Il tetto di spesa è stato progettato per livellare il campo di gara, eppure i "Big Three" — Ferrari, Red Bull e McLaren — continuano a evolvere le proprie vetture con un ritmo che sembra irraggiungibile per i team più piccoli. Ciò suggerisce che la forbice competitiva non dipenda più da chi ha più fondi, ma da chi gestisce le risorse con massima precisione ed efficienza.

I dettagli

  • Ritmo di sviluppo: Ferrari, Red Bull e McLaren hanno lanciato importanti pacchetti di aggiornamenti al GP di Miami. La Ferrari ha poi proseguito con ulteriori evoluzioni della SF-26 a Barcellona, mentre Red Bull e McLaren hanno introdotto nuovi componenti in Austria.
  • Vincoli di budget: Tutti i team operano sotto un tetto di 215 milioni di dollari.
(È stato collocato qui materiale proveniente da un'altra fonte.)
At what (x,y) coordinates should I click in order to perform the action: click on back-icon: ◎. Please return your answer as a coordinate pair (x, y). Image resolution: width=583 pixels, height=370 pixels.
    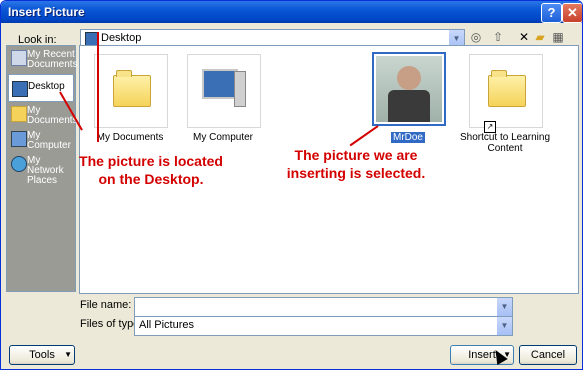
    Looking at the image, I should click on (476, 37).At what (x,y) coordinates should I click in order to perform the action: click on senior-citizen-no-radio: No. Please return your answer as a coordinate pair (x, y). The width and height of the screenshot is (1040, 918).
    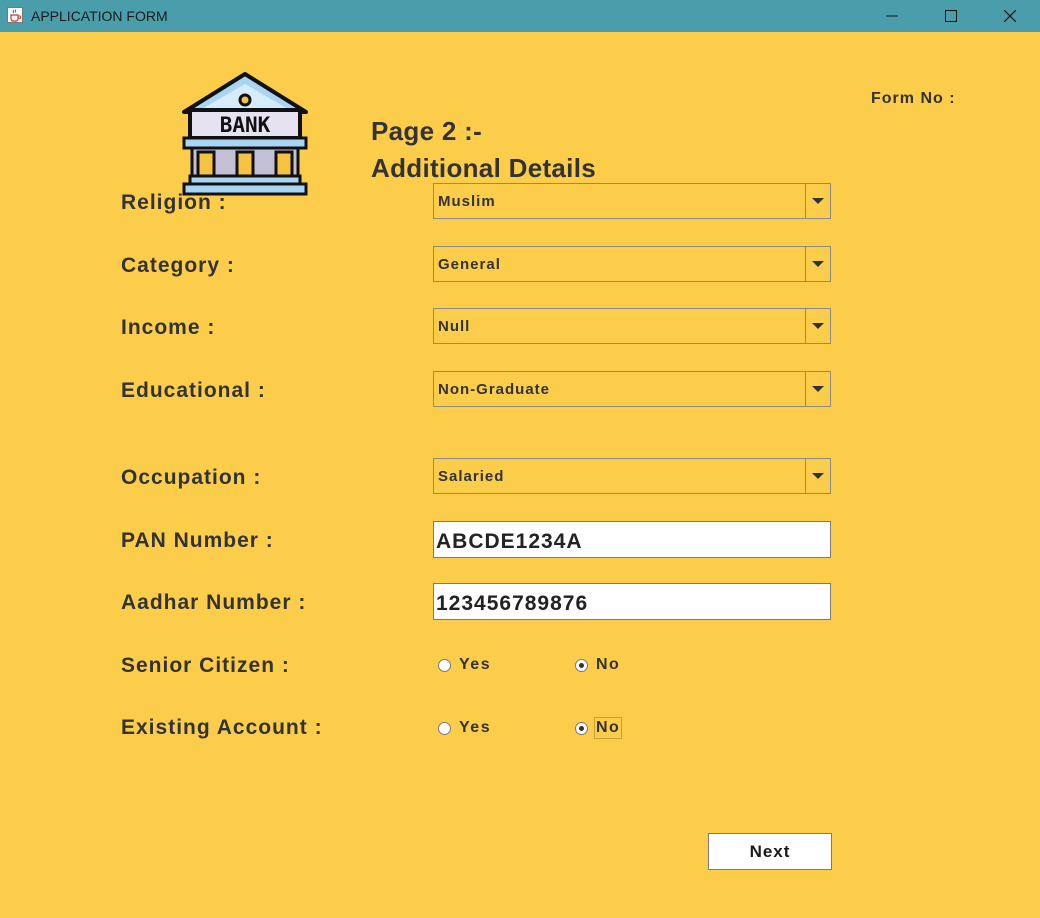
    Looking at the image, I should click on (598, 665). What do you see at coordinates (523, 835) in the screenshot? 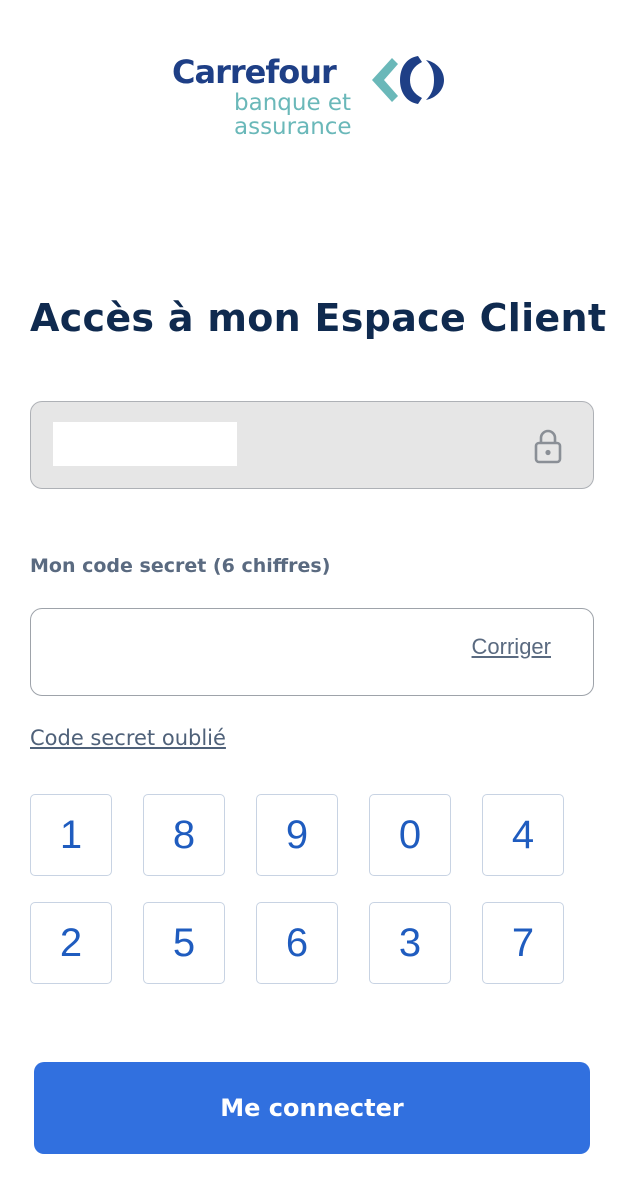
I see `keypad-key: 4` at bounding box center [523, 835].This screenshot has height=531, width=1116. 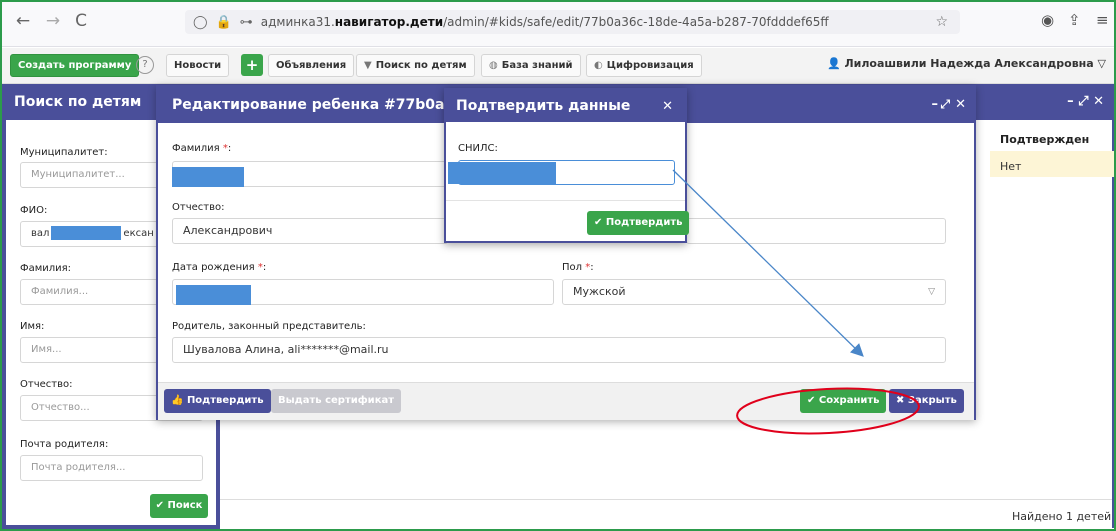 I want to click on search-button: ✔ Поиск, so click(x=179, y=506).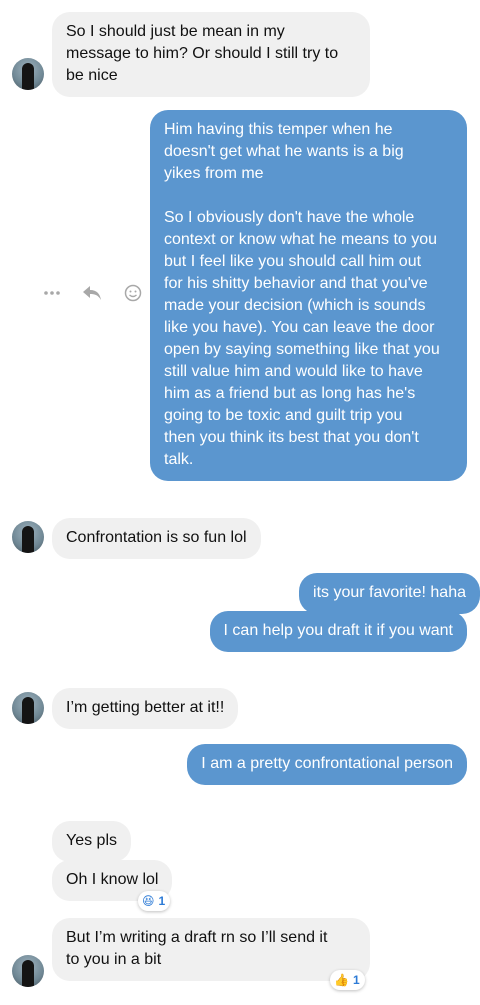 The height and width of the screenshot is (1005, 480). What do you see at coordinates (133, 293) in the screenshot?
I see `smiley-icon` at bounding box center [133, 293].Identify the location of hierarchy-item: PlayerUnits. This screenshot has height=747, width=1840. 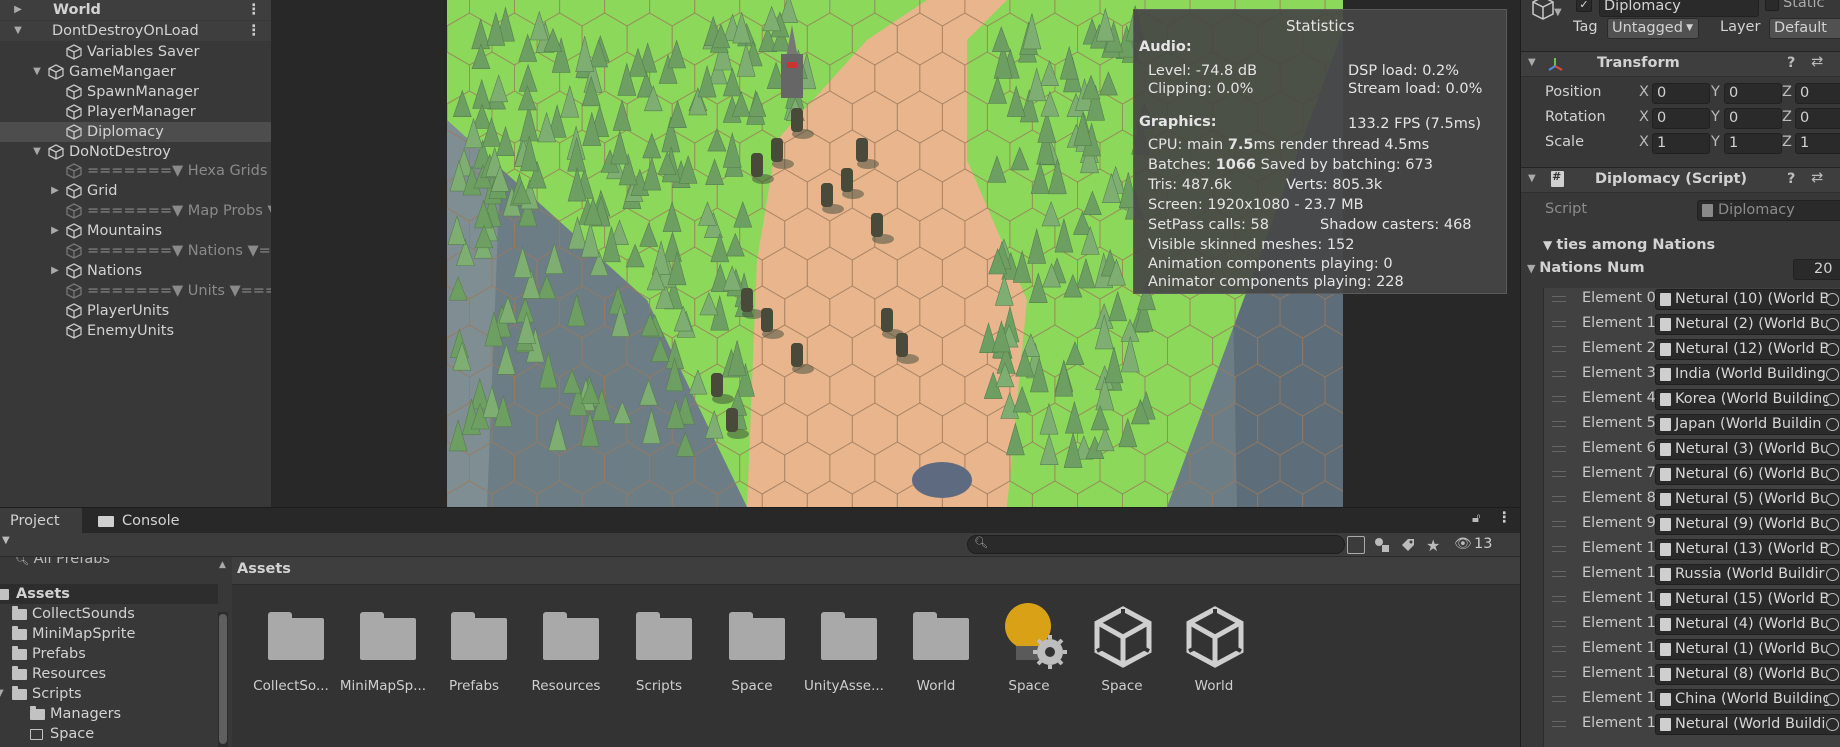
(136, 311).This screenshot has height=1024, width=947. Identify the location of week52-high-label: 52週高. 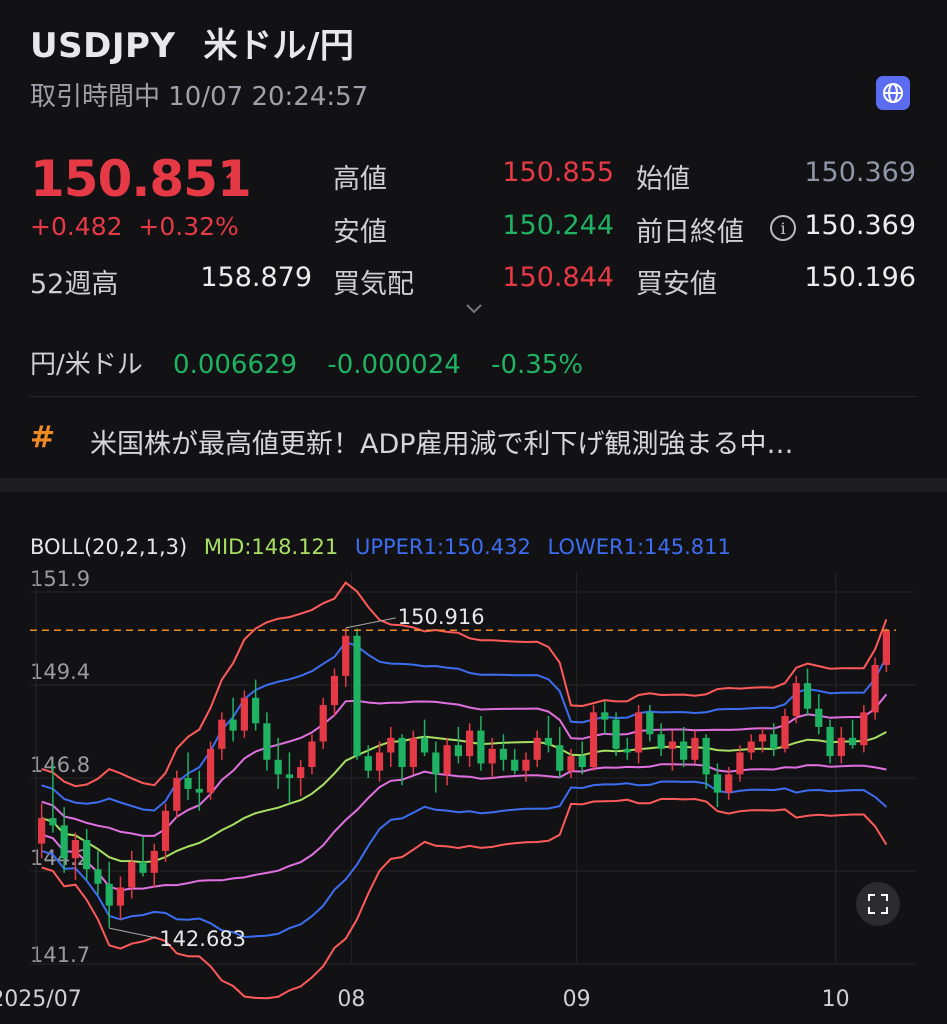
(74, 284).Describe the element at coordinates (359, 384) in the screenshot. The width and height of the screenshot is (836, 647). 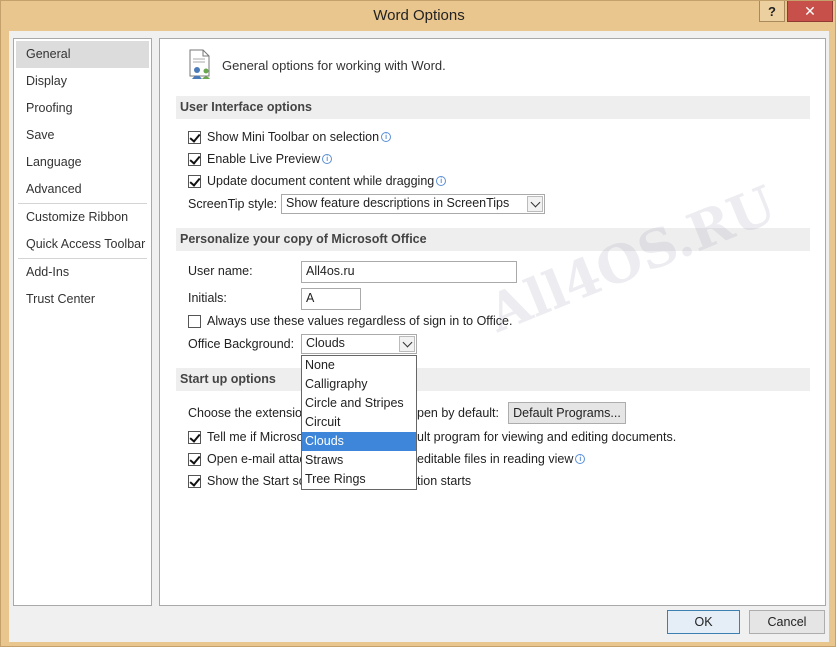
I see `dropdown-option-calligraphy: Calligraphy` at that location. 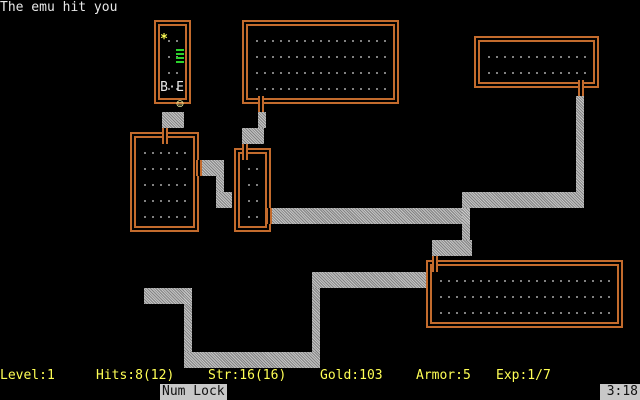 I want to click on room-top-center, so click(x=320, y=62).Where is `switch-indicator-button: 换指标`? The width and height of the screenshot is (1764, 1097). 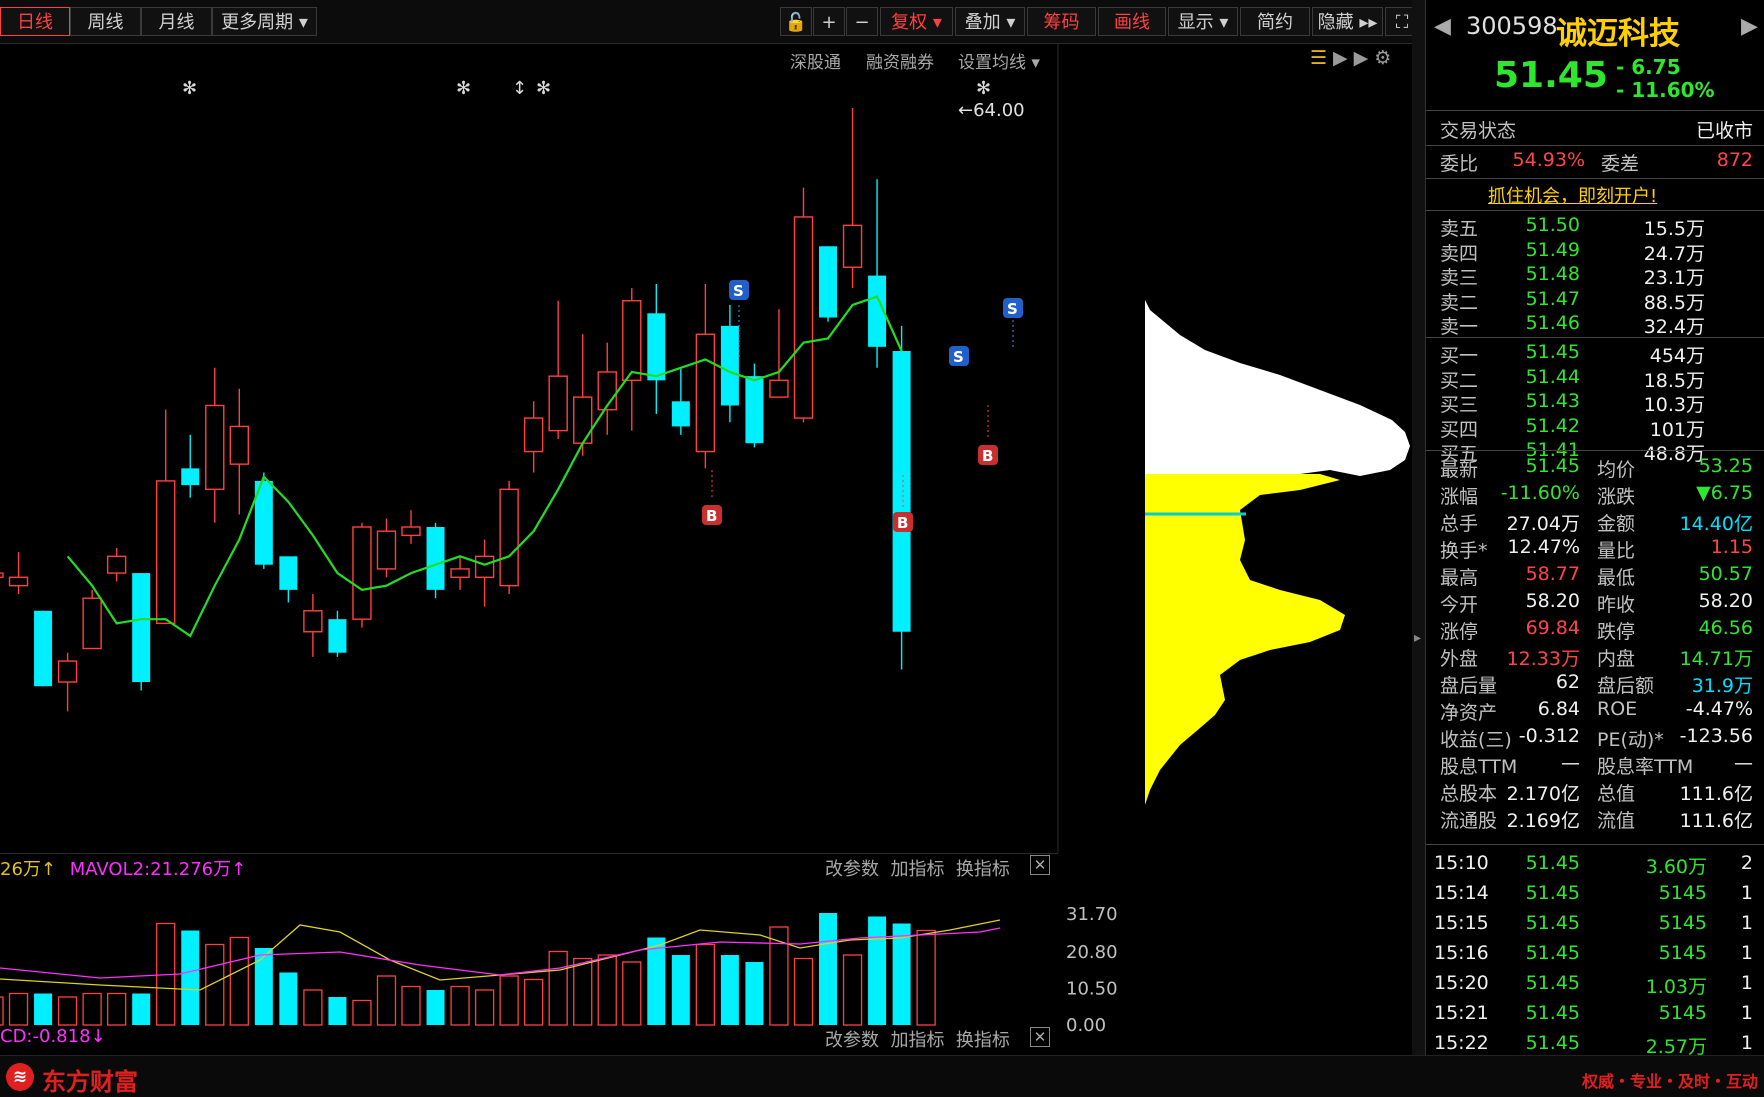 switch-indicator-button: 换指标 is located at coordinates (983, 1040).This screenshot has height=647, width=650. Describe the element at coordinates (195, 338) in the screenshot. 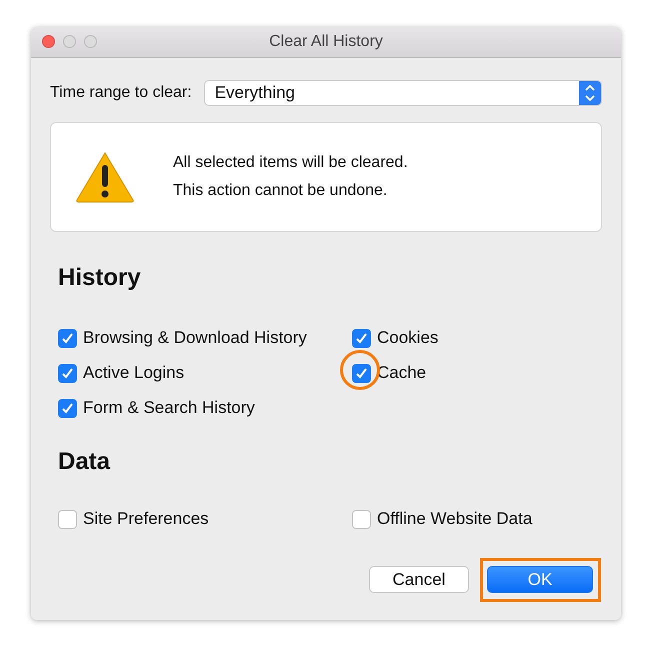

Fernando Alonso ha sottolineato come l'Aston Martin sia stata costretta a limitare gli aggiornamenti della AMR26, preferendo dirottare le risorse verso una versione "B-spec" completa, prevista per il GP d'Olanda.
  • Il caso Williams: Nonostante la disponibilità economica e i massicci investimenti del board nelle nuove infrastrutture, la Williams resta all'8° posto nel campionato costruttori con soli 11 punti, dietro Haas e Audi.

Tra le righe

Sainz sostiene che la difficoltà di team come la Williams non derivi dalla mancanza di fondi, ma da un fallimento nei "processi e nelle efficienze". La capacità di iterare rapidamente senza sprecare risorse è diventata il nuovo vero discriminante prestazionale in F1. Per il centro griglia, la soluzione non è spendere di più, ma ristrutturare i metodi di lavoro e attrarre talenti dai top team per capire dove i sistemi interni stiano fallendo.

Cosa aspettarsi

Con la stagione che volge verso la pausa estiva, l'attenzione si sposterà sulla capacità del medio paddock di colmare questo gap operativo. Se i top team continueranno a superare tutti nello sviluppo restando nei limiti del budget, la FIA potrebbe subire pressioni per esaminare come tale "efficienza" venga utilizzata per mantenere l'egemonia competitiva.